- Excerpt to read -
Methods and Results: This prospective study randomized 72 patients scheduled for elective TAVI under CS into 2 groups, with (FIB) and without (control) FIB (n=36 in each group). The sedation targeted a Bispectral Index <90 with a Richmond Agitation-Sedation Scale of −2 to −1. Dexmedetomidine (0.7 µg/kg, i.v.) combined with remifentanil (0.03 µg/kg/min, i.v.) and propofol (0.3 mg/kg/h, i.v.) was used to commence sedation. FIB using 30 mL of 0.185% ropivacaine was implemented 2 min before TAVI. Patient sedation was maintained with dexmedetomidine (0.4 µg/kg/h, i.v.) supplemented with remifentanil (0–0.02 µg/kg/min, i.v.). Remifentanil (20 µg, i.v.) was used as a rescue dose for intraprocedural pain. Compared with the control group, FIB reduced the both the total (median [interquartile range] 83.0 [65.0–98.0] vs. 34.5 [26.0/45.8)] µg; P<0.001) and continuous (25.3 [20.9/31.5] vs. 9.5 [6.8/12.5] ng/kg/min; P<0.001) doses of remifentanil administered.
Conclusions: FIB reduced the remifentanil requirement and relieved pain in patients undergoing TAVI with CS. Therefore, FIB improved the quality of CS in TAVI.

- What you need to do -
Modify the passage of the excerpt on FIB during TAVI that opens with the words containing "Conclusions: FIB reduced" and closes with "CS in TAVI." by putting "enhanced" in place of "improved", and write out the altered passage.

- Stored data -
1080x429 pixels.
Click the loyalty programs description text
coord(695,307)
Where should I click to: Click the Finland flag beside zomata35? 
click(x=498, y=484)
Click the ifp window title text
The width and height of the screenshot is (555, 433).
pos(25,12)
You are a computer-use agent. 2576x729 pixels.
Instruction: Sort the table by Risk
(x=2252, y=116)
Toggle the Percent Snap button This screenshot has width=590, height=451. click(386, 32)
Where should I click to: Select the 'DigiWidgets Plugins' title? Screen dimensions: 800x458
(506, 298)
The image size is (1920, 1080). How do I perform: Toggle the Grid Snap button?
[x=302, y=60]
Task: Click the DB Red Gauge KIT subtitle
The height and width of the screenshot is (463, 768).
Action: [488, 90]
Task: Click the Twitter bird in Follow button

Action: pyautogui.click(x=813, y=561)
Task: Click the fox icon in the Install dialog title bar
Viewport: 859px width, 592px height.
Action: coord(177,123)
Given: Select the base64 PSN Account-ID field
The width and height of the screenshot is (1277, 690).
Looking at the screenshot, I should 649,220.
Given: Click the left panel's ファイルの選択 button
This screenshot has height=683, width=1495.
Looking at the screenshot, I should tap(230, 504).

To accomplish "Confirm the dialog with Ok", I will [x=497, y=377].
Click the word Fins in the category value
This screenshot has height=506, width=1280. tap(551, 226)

- Result of this exercise -
Conclusions: FIB reduced the remifentanil requirement and relieved pain in patients undergoing TAVI with CS. Therefore, FIB enhanced the quality of CS in TAVI.